Stored data entries:
+ + + +
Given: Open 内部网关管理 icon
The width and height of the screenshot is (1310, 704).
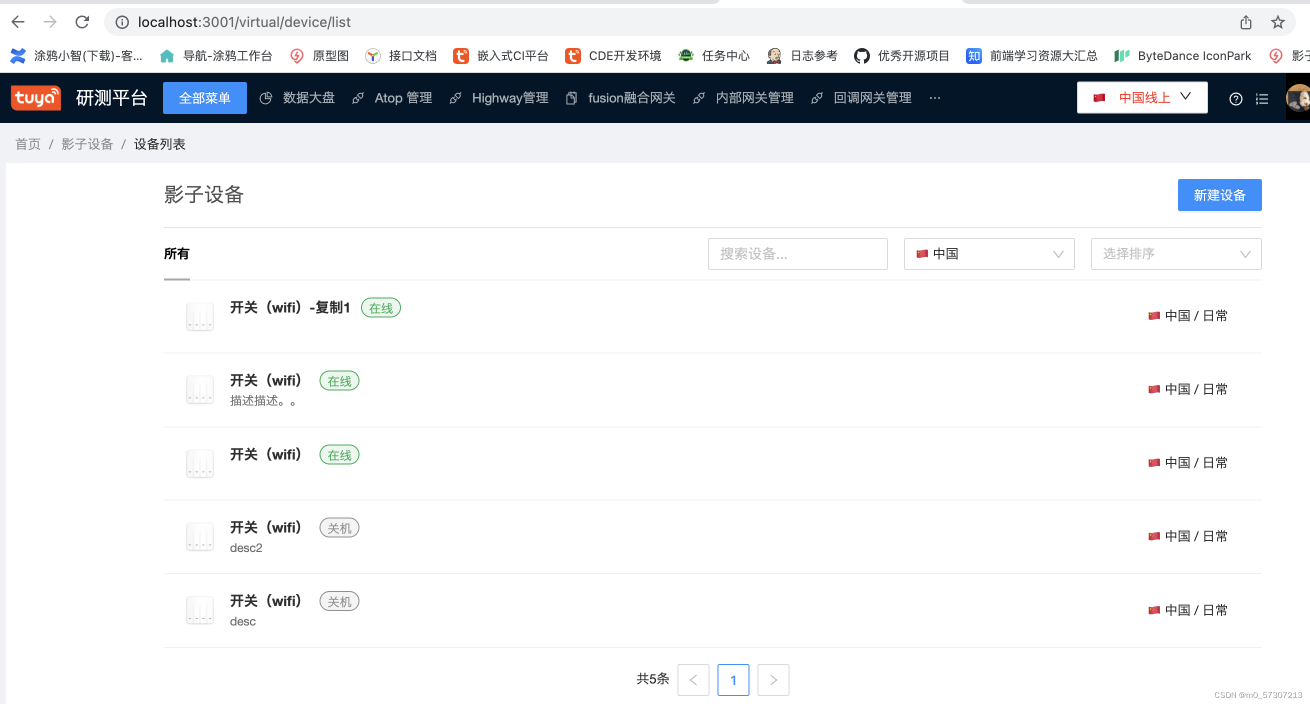Looking at the screenshot, I should [701, 97].
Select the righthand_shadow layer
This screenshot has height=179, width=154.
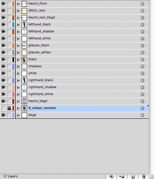click(x=82, y=87)
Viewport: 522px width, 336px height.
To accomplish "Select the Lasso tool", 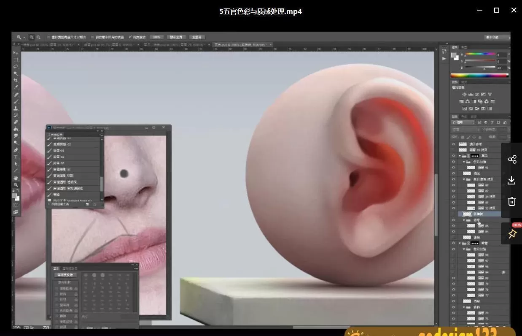I will (16, 67).
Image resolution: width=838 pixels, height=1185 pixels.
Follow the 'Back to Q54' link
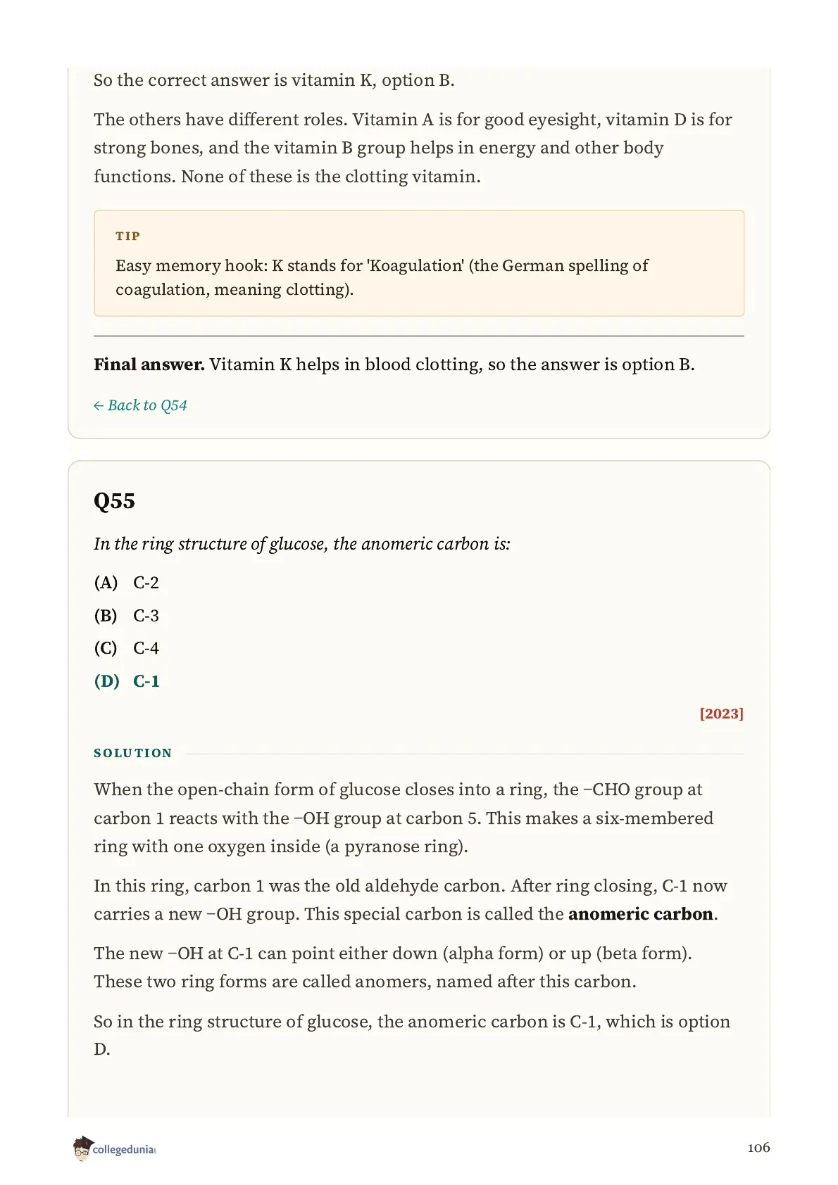(x=140, y=405)
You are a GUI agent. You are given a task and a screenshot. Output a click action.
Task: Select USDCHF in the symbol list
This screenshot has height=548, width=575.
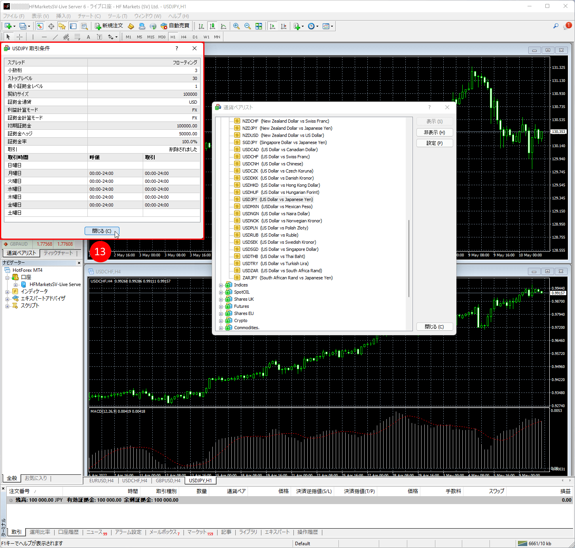[250, 157]
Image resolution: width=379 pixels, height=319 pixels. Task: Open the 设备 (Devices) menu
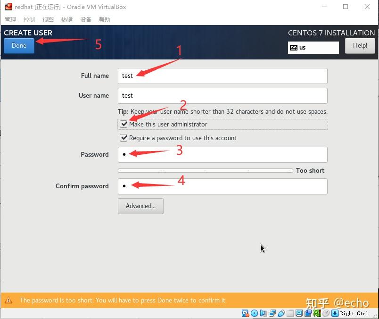[x=85, y=19]
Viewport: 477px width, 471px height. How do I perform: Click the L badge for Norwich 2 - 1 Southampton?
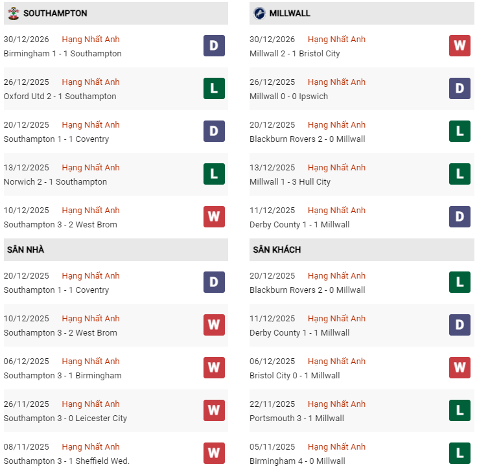(x=214, y=174)
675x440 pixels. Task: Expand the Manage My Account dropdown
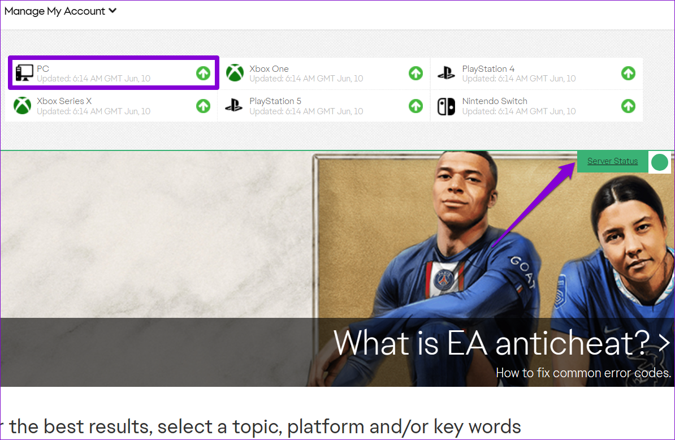[x=60, y=11]
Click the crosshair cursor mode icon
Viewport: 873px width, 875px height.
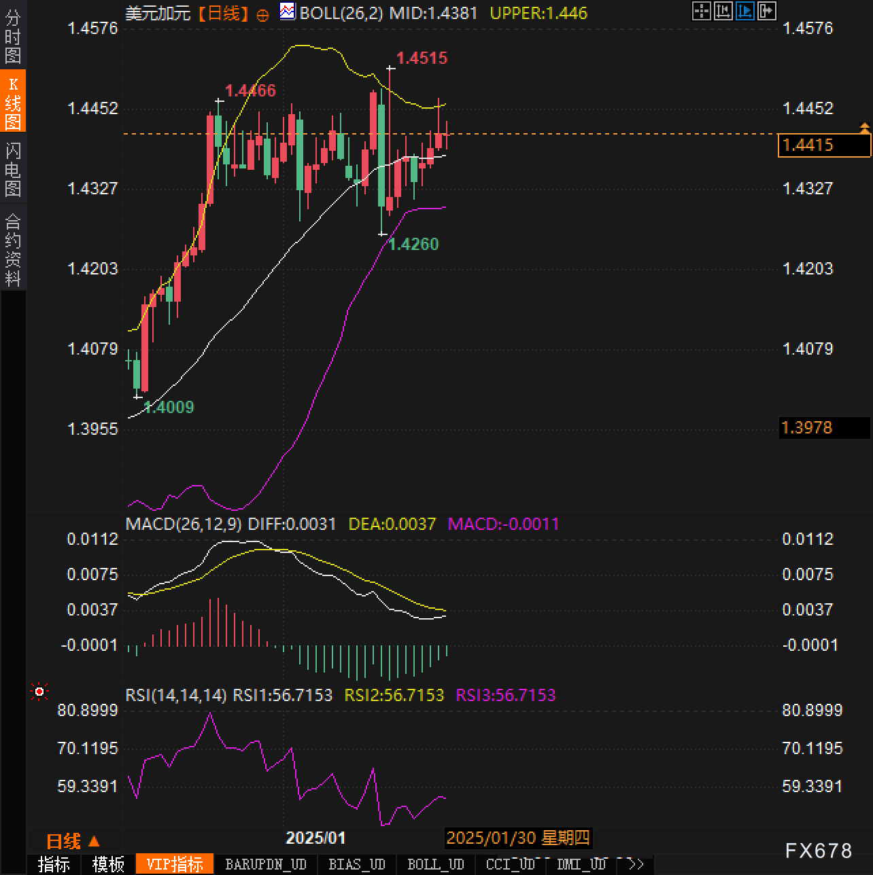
+ + + +
◆ **Exercise objective**: For each line of the entries that holds the word "icon", pull that line out.

◆ **Solution below**:
Given: Open 内部网关管理 icon
Click the crosshair cursor mode icon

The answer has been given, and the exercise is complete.